# [About this exercise]
Of the lines below, copy those that hold the word "Cloud".

# [Supplied material]
*** Block opens ***
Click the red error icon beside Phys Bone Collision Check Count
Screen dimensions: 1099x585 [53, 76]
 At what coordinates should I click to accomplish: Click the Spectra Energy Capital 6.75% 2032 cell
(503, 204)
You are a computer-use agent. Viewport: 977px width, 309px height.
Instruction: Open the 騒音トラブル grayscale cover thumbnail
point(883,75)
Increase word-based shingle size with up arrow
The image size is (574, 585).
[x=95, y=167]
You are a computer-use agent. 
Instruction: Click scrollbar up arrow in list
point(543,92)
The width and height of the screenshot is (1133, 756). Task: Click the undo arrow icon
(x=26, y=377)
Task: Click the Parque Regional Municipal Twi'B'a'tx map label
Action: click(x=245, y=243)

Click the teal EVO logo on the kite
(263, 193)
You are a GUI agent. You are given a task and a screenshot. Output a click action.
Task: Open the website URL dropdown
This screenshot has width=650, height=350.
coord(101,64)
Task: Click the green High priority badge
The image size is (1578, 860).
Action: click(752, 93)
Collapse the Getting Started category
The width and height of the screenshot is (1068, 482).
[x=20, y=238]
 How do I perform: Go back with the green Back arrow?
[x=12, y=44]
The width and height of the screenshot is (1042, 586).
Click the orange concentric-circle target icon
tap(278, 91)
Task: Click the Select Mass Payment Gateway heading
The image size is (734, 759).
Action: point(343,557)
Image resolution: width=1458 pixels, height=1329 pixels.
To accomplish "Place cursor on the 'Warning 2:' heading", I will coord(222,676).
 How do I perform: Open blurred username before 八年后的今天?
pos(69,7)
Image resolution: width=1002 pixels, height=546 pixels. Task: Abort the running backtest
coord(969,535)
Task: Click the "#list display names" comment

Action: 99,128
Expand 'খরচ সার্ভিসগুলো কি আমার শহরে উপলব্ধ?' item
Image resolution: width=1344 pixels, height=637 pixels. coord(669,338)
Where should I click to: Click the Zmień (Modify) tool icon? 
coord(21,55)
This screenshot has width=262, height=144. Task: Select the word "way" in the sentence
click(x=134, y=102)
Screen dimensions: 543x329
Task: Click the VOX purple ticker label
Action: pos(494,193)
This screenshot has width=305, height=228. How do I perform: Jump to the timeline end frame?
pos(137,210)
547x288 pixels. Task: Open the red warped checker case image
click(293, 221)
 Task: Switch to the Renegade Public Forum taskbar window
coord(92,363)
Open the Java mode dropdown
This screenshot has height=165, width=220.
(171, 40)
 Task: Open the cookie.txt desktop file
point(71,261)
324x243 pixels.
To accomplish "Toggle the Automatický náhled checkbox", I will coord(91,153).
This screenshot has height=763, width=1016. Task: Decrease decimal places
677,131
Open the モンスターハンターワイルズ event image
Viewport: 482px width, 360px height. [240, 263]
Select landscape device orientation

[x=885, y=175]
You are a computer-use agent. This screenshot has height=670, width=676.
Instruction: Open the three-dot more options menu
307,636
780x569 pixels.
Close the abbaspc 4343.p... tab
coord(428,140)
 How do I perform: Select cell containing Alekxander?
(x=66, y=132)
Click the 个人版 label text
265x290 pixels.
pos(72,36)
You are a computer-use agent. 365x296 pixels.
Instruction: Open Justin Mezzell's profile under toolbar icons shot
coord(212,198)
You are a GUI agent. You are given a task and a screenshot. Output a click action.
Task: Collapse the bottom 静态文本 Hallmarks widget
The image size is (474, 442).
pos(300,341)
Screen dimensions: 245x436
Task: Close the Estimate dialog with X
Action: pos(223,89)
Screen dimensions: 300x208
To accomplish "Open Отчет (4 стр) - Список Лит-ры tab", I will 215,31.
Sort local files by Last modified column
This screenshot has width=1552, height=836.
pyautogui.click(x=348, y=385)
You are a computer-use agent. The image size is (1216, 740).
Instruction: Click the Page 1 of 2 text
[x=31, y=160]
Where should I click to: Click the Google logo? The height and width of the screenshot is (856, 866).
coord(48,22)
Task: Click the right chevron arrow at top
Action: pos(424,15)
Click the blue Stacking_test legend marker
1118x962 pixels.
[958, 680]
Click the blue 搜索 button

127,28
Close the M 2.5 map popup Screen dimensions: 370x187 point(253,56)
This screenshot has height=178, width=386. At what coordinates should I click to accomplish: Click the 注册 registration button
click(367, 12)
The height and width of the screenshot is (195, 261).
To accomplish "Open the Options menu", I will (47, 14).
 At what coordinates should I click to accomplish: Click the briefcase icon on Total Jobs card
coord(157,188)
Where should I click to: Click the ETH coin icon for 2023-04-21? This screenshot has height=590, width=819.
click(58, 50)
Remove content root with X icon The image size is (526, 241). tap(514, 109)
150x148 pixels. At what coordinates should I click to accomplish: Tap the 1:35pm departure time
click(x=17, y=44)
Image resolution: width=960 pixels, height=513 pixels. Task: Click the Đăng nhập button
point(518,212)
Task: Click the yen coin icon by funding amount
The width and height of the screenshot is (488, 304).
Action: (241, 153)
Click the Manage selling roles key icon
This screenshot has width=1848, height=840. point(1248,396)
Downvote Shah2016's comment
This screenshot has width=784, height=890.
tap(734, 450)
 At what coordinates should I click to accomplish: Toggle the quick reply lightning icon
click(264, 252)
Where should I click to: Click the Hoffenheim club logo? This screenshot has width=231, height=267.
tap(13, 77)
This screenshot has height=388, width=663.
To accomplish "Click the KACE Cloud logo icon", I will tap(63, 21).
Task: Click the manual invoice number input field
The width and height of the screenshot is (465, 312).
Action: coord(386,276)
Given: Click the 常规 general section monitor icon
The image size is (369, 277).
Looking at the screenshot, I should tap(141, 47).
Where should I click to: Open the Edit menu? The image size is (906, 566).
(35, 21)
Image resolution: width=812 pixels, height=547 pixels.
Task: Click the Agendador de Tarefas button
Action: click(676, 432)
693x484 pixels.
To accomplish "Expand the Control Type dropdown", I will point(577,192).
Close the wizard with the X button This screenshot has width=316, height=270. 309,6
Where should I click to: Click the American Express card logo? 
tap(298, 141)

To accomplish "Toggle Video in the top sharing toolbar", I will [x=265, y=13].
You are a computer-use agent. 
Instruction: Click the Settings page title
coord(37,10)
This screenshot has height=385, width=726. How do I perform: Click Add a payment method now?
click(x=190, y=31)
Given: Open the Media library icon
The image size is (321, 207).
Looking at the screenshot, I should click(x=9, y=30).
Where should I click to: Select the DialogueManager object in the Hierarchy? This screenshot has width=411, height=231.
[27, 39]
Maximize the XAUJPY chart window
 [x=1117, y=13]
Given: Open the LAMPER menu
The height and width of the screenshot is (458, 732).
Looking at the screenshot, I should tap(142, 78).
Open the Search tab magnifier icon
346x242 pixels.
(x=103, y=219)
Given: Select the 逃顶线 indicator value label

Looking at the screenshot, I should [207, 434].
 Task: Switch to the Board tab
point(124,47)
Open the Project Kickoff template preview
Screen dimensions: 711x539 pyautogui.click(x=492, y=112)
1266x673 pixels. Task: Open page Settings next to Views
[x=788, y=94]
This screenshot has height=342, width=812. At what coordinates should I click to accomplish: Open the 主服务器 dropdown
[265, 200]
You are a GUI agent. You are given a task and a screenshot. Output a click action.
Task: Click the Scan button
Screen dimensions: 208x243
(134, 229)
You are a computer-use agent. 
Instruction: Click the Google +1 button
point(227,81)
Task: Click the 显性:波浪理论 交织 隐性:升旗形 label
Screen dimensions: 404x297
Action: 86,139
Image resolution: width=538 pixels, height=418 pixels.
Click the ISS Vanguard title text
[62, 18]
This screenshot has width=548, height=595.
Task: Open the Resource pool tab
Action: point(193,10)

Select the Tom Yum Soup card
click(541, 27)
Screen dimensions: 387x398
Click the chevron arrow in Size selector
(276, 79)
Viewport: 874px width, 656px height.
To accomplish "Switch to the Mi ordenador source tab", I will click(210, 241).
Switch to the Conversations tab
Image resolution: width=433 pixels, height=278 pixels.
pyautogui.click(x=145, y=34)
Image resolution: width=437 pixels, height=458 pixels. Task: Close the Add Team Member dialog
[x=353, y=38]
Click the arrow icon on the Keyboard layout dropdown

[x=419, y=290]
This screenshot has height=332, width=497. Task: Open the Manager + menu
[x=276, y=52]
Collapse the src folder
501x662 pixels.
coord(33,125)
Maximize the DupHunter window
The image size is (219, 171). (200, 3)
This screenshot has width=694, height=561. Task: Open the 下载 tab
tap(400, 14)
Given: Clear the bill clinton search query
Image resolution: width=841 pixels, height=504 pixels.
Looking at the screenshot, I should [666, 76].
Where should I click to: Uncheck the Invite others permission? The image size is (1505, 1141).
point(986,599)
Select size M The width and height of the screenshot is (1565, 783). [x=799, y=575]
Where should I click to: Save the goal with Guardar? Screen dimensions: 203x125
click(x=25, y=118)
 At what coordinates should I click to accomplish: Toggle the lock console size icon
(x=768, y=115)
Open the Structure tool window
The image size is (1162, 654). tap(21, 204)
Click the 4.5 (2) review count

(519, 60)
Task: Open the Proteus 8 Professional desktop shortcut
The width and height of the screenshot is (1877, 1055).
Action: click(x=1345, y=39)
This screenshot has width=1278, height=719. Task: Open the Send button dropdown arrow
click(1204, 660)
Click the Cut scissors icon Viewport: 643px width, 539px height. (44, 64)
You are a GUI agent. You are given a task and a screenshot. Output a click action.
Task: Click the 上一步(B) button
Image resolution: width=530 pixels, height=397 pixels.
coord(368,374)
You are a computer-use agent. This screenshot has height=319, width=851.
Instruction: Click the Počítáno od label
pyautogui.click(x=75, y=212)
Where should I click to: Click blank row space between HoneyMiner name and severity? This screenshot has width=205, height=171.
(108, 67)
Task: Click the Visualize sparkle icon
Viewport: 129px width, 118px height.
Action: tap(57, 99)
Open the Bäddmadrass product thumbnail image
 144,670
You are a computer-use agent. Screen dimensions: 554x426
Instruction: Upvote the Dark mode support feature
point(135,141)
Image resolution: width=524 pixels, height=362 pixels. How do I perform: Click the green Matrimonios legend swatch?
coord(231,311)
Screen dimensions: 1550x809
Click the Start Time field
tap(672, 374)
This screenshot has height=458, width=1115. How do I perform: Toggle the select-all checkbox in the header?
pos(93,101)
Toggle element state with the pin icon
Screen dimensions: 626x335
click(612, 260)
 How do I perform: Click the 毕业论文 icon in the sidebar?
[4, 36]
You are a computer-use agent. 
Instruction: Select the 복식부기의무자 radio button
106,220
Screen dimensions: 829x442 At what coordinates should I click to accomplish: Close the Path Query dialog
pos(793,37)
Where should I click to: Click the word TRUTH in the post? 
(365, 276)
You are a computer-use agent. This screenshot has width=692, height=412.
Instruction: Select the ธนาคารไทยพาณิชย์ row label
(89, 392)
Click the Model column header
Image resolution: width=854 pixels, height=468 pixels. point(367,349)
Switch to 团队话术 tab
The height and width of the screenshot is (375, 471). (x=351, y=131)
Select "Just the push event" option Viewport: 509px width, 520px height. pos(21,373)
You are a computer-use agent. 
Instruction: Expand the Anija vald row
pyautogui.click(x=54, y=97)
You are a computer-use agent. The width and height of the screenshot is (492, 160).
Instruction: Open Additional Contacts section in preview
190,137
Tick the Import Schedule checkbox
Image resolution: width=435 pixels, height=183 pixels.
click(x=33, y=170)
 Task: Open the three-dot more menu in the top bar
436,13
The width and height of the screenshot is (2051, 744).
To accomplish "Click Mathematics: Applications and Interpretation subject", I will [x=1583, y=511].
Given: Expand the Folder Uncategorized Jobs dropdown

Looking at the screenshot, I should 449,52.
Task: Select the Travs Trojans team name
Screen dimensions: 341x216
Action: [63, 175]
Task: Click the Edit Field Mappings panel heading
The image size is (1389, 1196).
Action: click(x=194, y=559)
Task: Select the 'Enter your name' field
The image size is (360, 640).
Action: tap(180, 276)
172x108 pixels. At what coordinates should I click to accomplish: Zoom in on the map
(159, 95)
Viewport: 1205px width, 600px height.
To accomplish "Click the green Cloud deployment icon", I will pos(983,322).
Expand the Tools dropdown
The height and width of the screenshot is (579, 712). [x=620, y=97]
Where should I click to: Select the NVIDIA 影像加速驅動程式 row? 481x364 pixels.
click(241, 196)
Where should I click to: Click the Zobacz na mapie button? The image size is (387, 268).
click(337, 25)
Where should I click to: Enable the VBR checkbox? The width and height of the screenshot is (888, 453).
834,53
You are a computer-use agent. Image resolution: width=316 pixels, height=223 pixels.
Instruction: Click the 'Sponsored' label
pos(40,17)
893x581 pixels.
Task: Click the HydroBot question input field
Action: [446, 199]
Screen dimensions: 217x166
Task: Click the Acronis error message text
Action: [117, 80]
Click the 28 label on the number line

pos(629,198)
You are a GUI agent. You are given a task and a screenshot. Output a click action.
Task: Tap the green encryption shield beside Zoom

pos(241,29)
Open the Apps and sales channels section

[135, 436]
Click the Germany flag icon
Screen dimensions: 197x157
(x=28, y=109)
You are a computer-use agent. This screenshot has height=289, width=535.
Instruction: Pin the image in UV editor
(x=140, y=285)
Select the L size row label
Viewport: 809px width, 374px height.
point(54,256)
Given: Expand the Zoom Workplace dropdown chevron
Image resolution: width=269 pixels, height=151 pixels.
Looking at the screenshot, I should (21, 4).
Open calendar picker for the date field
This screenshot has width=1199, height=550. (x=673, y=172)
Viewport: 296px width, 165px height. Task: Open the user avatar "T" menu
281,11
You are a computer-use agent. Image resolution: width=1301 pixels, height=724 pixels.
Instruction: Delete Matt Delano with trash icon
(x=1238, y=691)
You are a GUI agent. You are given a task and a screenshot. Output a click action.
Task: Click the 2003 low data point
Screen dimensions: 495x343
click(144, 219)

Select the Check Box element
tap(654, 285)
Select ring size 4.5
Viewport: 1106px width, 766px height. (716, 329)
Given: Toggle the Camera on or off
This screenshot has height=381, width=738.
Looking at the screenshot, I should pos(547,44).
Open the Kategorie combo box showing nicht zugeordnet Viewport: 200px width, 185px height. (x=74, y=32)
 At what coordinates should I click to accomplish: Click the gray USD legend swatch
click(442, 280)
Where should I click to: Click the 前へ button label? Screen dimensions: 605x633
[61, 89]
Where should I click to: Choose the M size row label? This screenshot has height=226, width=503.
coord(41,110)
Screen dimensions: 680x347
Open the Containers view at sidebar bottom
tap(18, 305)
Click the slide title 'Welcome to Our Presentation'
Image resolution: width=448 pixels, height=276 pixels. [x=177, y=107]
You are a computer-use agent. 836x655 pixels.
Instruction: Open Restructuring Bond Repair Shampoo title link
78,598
*** Block closes ***
# [Reply to the task]
To accomplish "Click the KACE Cloud logo icon", I will tap(63, 21).
To accomplish "Click the green Cloud deployment icon", I will pos(983,322).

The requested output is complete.